A petitioner exhausts his claim when he presents it to the highest state court for a ruling on the merits. Lieberman v. Thomas, 505 F.3d 665, 669 (7th Cir. 2007) (citing Picard v. Connor, 404 U.S. 270, 275 (1971)); Perruquet v. Briley, 390 F.3d 505, 513 (7th Cir. 2004). General appeals before the state courts to broad constitutional principles, such as due process, equal protection, and the right to a fair trial, are insufficient to establish exhaustion. Gray v. Netherland, 518 U.S. 152, 162 (1996). Once the state's highest court has had a full and fair opportunity to pass upon the merits of the claim, a petitioner is not required to present it to that court again. Humphrey v. Cady, 405 U.S. 504, 516 n.18 (1972).
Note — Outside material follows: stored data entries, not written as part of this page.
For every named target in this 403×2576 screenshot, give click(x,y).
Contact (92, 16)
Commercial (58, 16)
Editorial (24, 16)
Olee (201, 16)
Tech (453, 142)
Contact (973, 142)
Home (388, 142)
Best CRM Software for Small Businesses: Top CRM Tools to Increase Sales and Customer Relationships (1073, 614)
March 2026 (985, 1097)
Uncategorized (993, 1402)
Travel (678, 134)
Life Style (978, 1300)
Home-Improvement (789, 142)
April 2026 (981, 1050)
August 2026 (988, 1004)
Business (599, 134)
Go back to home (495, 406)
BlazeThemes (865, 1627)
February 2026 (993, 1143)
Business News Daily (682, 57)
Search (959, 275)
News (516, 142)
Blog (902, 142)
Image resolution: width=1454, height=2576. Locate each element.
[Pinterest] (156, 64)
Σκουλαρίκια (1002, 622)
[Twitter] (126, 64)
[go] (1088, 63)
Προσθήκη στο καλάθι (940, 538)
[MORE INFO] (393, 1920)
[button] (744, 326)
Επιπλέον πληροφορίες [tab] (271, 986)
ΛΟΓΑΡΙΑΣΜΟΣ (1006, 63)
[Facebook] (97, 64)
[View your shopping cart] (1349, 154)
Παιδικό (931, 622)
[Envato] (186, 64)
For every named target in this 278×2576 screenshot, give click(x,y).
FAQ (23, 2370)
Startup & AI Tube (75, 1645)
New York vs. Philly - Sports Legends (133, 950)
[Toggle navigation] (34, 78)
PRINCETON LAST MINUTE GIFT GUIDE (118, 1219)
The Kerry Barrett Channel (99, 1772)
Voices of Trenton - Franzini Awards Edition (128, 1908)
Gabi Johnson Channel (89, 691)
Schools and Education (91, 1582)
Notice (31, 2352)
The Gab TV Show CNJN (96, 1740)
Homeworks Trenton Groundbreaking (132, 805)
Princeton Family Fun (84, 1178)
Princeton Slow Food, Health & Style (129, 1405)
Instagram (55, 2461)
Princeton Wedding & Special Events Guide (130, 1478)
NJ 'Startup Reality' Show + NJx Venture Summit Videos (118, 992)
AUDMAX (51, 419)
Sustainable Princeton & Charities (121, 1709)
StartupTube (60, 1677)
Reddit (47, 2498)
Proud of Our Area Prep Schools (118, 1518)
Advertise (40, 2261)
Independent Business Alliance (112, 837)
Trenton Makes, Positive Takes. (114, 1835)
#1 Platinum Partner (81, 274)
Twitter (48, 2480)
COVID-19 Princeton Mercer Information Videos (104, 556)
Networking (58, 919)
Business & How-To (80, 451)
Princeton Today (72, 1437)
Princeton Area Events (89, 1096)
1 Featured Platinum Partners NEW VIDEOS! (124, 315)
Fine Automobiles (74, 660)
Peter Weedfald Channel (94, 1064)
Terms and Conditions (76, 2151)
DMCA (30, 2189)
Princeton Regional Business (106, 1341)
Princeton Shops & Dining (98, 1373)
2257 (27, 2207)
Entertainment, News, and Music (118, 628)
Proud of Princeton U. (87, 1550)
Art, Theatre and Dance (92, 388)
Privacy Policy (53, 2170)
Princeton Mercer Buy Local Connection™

Petitioner raised only two ineffective assistance of counsel claims before the Wisconsin Court of Appeals and the Wisconsin Supreme Court in his direct appeal. He claimed that: (1) his attorney, Scott Anderson, provided ineffective assistance of counsel for failing to enforce Harris' right to a speedy trial; and (2) his subsequent attorney, Russell Jones, provided ineffective assistance of counsel for failing to object to “clearly confusing and erroneous jury instructions.” State of Wisconsin v. Mario A. Harris, Nos. 2017AP675-CR, 2017AP676-CR, 923 N.W.2d 183, 2018 Wis. App. LEXIS 853, at *9 (Wis. Ct. App. 2018). Petitioner now claims, regarding at least one of his newly raised grounds for relief, that he did present that ground all the way up to the Wisconsin Supreme Court. ECF No. 1 at 11 (“I did raise [ground three] in all state courts' [sic].”). Upon review of the Wisconsin Court of Appeals' opinion, however, that does not appear to be the case. See generally id.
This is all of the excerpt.